So she’s stolen a heirloom and you’re reluctant to fuck the friendship off because you like her partner… 😂🤯 Are you okay?

Pallisers · 06/05/2024 20:49

Is it possible this is the beginning of some mental crisis or early dementia?

Not that it matters why. Call her husband and tell him she seems to have taken a piece of glass by mistake - you have it on cctv - so could he please drop it back to you immediately.

When he does, ask him if everything is ok with her.

Kazzybingbong · 07/05/2024 17:31

Squigglewigglediggle · 02/05/2024 15:03

I don't buy the CCTV evidence. In your OP you say in brackets (it had to be her) which to me implies you have your suspicions and is an odd turn of phrase if you have absolute concrete proof.

Agreed. Doesn’t add up.

squirrelnutkin10 · 07/05/2024 18:22

GagCity · 02/05/2024 11:56
She stole a family heirloom, upset your whole family by doing so and you’re not sure how to address it because she’s super fragile?! You’re a better person than me

This ^

the7Vabo · 08/05/2024 09:20

I think I understand why you are a hesitant.

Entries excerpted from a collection
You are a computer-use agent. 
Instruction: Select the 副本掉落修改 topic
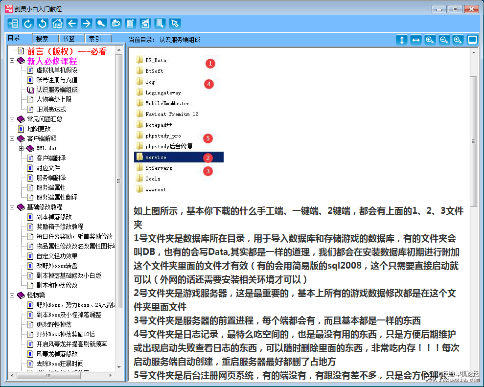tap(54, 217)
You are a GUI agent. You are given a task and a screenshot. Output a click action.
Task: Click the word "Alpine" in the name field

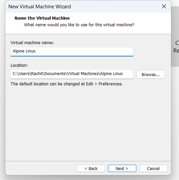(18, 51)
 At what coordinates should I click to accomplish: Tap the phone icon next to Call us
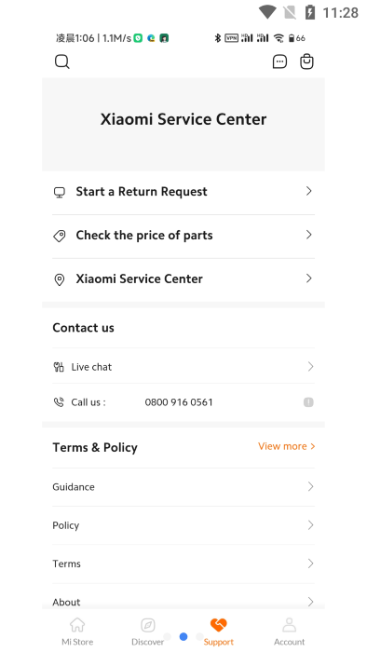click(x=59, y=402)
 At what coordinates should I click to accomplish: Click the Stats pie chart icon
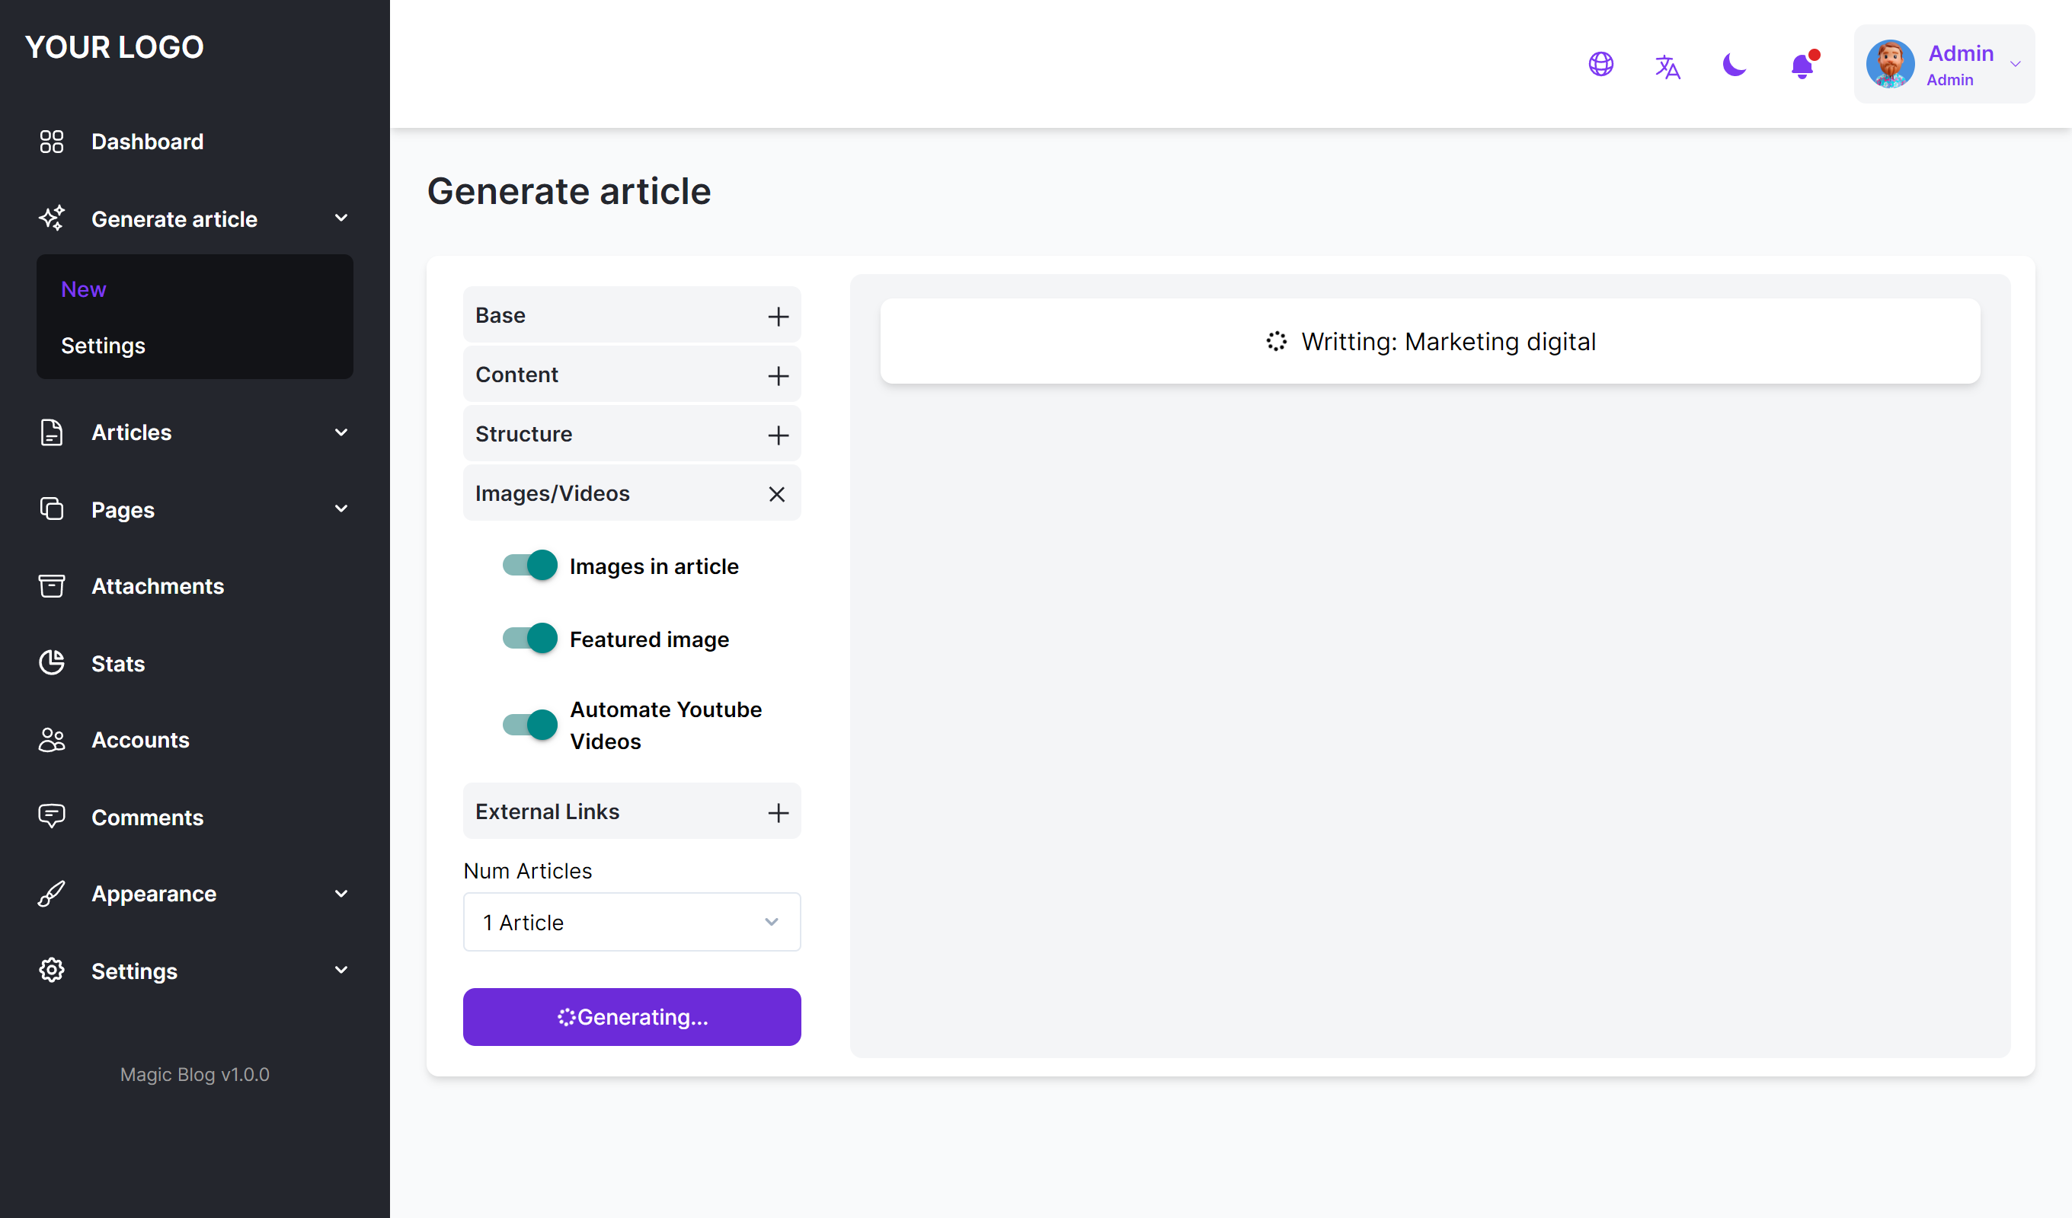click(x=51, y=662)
--
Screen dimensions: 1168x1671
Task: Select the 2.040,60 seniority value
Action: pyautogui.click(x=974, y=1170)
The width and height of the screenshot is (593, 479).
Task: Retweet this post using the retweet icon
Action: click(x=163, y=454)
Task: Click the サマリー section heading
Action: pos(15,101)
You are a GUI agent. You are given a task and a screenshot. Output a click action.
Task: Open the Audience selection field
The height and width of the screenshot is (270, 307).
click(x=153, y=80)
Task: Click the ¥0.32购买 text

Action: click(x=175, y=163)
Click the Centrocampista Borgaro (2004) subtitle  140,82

■ EXERCISE REQUIREMENTS
1. In the entries, change "Audience" to "Location" in the stretch from the line containing "Screen dimensions: 1168x1671" through the line containing "Click the Centrocampista". Return only those lines.
2. Carry the forum thread about the stolen heirloom further from its last post.
The forum thread and the entries are unrelated material.

■ ANSWERS PROVIDED
1.
Screen dimensions: 1168x1671
Task: Select the 2.040,60 seniority value
Action: pyautogui.click(x=974, y=1170)
The width and height of the screenshot is (593, 479).
Task: Retweet this post using the retweet icon
Action: click(x=163, y=454)
Task: Click the サマリー section heading
Action: pos(15,101)
You are a GUI agent. You are given a task and a screenshot. Output a click action.
Task: Open the Location selection field
The height and width of the screenshot is (270, 307).
click(x=153, y=80)
Task: Click the ¥0.32购买 text

Action: click(x=175, y=163)
Click the Centrocampista Borgaro (2004) subtitle  140,82

2.
Her behaviour is morally wrong but also very odd. I would ask for the item back but frame it as concern. Along the lines of “ look we watched our CCTV and saw you put X in your coat, you’ve been a great friend and we appreciate the help with son’s job, but X is a treasured item and we need it back. We are also worried about you and whether you are ok”

I stole an item as child once it is burned into my brain, it was a stationary item, at age when girls are into such things. I walk into people’s houses every day now who have lovely things, I cannot contemplate stealing something. I can’t even imagine taking the item home and having it. It would feel so horrible.